Tableau Tunnel #2 — Improving on scatter-plots and building basic bar graphs

Ninad Barbadikar
11 min readJan 11, 2021

--

Hey everybody, welcome back to the Tableau Tunnel.

I trust that you found the first tutorial helpful and I’m grateful for all the support that you all showed, it truly does mean a lot.

Now, in today’s tutorial, I’ll try and show you how you can improve on the scatter-plot that you made from the first tutorial and towards the end of this tutorial, you will have learnt how to make basic bar graphs.

Now, this is where we stopped the last time. What are the problems with this scatter-plot?

1. Problematic colour-scheme — Some of the color shades look similar and therefore, using such a colour palette isn’t the most optimal way to go about it.

2. Overlapping circle marks — Some of the circle marks on the plot are pretty close to each other which is why we don’t see the year labels on some of them.

Let’s try to tackle these problems and figure out a way around them in today’s scatter-plot.
##########
## Prompt
Could you copy everything in the Tableau tutorial above from "Hey everybody, welcome" down to "in today’s scatter-plot."?

## Collected material
##########
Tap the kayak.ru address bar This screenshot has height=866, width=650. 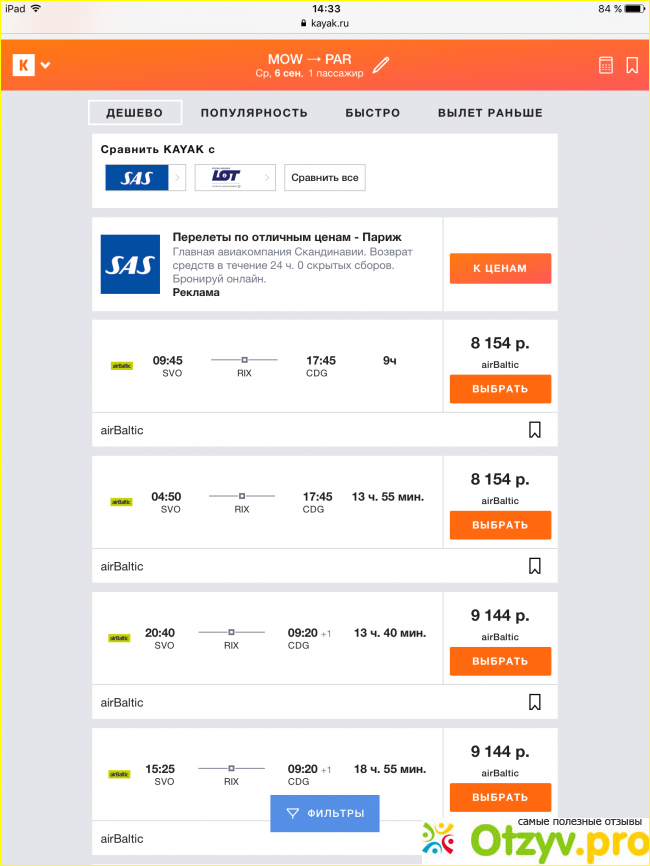(325, 22)
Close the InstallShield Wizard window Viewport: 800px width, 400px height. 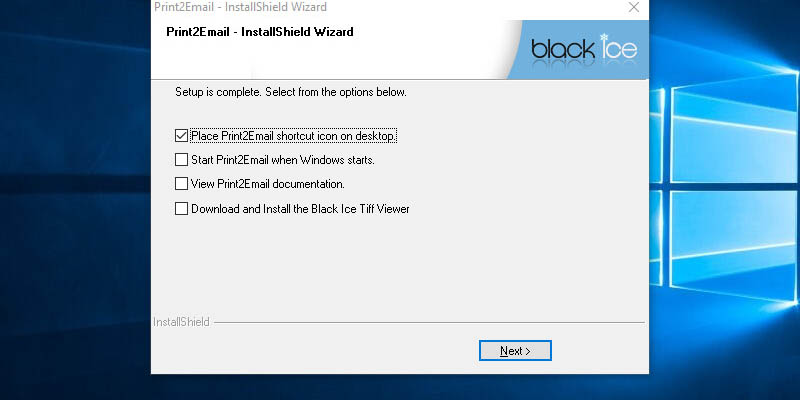point(633,7)
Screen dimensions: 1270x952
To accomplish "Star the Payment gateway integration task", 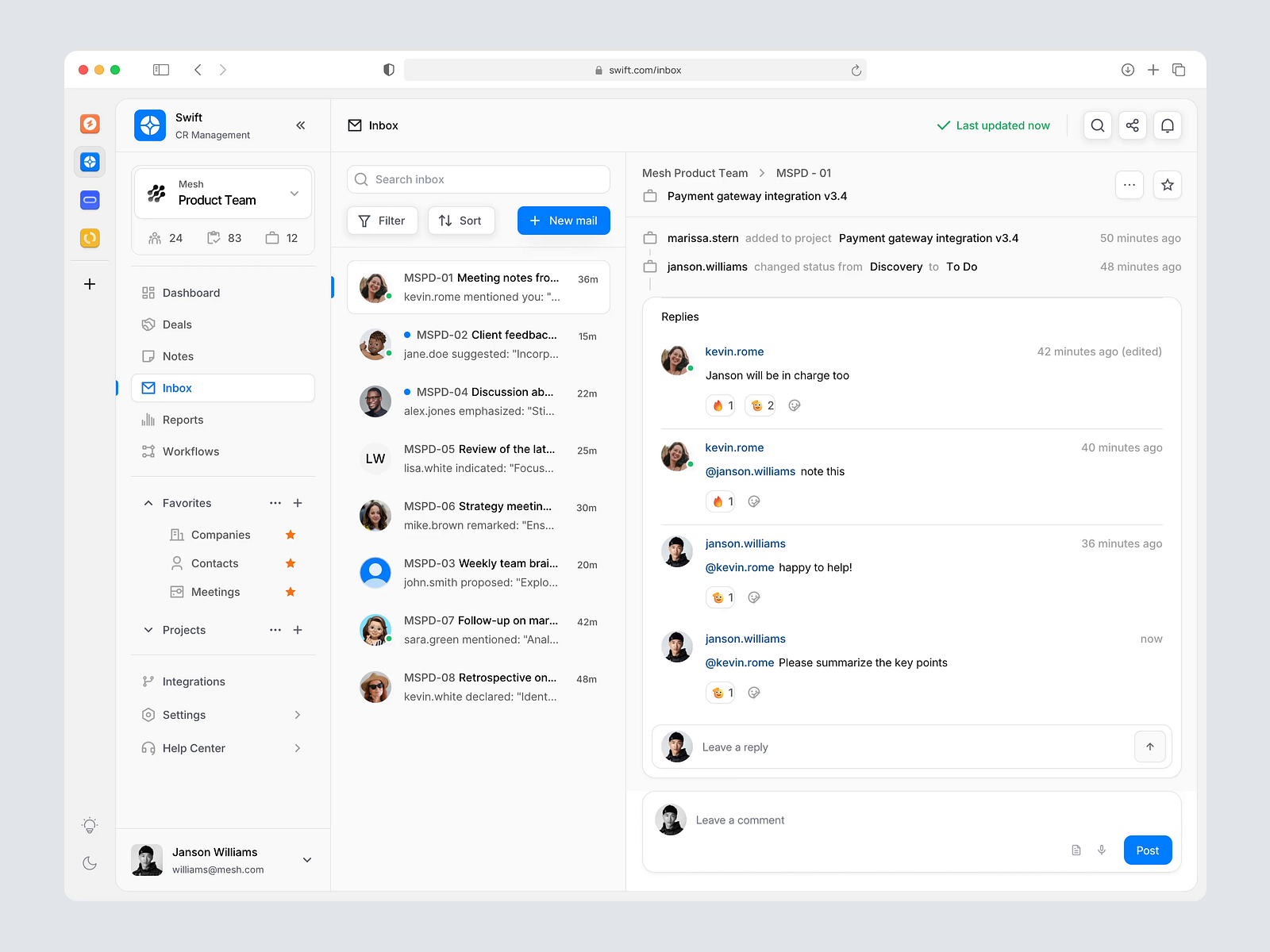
##########
## Answer below
Hey everybody, welcome back to the Tableau Tunnel.

I trust that you found the first tutorial helpful and I’m grateful for all the support that you all showed, it truly does mean a lot.

Now, in today’s tutorial, I’ll try and show you how you can improve on the scatter-plot that you made from the first tutorial and towards the end of this tutorial, you will have learnt how to make basic bar graphs.

Now, this is where we stopped the last time. What are the problems with this scatter-plot?

1. Problematic colour-scheme — Some of the color shades look similar and therefore, using such a colour palette isn’t the most optimal way to go about it.

2. Overlapping circle marks — Some of the circle marks on the plot are pretty close to each other which is why we don’t see the year labels on some of them.

Let’s try to tackle these problems and figure out a way around them in today’s scatter-plot.